#### EXERCISE DETAILS
Return all lines in the data where the string "will" can be found.

══════════

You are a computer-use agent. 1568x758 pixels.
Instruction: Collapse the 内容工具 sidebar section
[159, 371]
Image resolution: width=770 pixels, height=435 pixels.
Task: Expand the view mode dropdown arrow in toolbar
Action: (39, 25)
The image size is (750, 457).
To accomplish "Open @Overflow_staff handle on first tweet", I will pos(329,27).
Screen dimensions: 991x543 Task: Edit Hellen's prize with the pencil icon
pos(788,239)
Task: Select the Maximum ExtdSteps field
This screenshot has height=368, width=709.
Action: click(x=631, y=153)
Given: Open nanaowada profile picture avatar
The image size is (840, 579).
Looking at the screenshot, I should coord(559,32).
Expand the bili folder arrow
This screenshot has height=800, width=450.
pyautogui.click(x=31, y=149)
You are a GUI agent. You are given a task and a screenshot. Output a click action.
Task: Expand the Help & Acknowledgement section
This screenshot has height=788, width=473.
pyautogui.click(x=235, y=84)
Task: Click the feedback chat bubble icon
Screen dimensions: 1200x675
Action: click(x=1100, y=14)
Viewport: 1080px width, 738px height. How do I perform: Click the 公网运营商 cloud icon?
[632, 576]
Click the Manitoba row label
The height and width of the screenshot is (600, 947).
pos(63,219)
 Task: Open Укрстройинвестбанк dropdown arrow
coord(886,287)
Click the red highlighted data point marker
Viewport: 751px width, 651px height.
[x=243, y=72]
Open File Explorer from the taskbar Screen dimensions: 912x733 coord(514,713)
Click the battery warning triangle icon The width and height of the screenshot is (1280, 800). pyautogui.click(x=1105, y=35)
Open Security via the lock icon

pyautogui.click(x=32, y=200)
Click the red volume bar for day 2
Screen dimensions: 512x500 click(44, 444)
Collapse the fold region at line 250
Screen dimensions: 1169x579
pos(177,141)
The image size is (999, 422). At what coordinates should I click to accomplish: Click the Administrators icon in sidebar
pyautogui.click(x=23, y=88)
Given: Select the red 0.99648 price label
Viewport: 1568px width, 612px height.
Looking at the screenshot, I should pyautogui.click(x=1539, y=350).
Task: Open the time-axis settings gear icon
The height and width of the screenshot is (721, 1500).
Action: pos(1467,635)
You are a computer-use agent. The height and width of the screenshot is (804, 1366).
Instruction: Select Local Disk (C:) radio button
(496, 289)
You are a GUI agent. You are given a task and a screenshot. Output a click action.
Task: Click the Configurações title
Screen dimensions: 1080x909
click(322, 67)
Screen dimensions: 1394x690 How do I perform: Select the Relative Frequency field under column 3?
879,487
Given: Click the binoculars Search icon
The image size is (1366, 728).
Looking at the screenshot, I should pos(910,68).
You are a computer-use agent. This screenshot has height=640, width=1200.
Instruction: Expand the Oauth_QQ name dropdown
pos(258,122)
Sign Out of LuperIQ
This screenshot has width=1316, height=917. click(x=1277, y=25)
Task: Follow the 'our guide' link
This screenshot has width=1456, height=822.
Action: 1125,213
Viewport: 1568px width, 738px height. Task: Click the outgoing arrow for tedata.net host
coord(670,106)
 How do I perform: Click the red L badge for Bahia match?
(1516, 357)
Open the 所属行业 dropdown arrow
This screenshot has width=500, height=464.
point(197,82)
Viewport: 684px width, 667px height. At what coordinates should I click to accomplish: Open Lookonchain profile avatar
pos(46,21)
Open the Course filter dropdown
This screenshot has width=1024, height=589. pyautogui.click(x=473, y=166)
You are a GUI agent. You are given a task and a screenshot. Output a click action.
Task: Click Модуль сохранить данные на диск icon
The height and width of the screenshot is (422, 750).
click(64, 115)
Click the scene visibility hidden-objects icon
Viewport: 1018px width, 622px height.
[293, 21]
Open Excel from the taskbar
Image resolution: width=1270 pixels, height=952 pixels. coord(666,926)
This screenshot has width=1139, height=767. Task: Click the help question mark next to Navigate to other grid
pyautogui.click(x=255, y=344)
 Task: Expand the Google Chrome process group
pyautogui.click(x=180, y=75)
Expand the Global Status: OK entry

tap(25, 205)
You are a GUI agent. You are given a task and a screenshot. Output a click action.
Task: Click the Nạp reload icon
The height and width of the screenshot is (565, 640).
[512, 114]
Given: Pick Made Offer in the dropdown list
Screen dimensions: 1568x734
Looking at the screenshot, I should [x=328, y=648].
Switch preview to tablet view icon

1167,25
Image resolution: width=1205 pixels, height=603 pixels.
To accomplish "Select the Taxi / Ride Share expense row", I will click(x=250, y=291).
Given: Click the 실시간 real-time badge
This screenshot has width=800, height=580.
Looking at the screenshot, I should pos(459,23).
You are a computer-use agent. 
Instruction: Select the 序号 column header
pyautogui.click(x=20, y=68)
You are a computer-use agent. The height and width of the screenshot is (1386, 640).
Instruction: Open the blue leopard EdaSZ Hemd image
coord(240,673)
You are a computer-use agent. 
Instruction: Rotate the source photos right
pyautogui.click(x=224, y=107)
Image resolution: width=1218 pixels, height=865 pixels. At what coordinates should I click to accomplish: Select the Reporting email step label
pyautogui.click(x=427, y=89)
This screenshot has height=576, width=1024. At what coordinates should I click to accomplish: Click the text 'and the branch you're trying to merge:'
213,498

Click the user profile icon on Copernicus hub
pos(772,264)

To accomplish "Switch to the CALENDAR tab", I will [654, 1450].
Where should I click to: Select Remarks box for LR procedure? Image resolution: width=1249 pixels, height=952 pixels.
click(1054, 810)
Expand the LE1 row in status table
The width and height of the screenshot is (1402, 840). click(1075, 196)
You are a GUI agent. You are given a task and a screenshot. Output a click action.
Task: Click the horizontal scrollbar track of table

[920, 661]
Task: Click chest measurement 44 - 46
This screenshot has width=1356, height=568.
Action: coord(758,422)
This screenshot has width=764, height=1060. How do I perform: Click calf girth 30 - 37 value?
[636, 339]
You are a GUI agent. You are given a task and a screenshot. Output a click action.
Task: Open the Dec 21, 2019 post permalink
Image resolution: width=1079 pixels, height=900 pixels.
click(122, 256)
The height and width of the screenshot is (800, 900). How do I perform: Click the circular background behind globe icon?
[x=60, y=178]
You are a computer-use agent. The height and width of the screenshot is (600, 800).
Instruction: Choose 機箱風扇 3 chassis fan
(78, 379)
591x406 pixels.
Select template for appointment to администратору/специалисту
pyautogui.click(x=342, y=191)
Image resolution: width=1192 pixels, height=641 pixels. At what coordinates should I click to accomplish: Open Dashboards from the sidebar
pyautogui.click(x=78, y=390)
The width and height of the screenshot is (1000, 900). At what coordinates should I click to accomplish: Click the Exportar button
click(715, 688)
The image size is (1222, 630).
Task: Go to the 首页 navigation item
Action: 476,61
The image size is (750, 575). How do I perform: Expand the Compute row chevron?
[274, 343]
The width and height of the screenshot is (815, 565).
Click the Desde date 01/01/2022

══════════

#### WRITTEN ANSWER
To accomplish "Open @Overflow_staff handle on first tweet", I will pos(329,27).
To accomplish "Select the Taxi / Ride Share expense row", I will click(x=250, y=291).
To accomplish "Switch to the CALENDAR tab", I will [654, 1450].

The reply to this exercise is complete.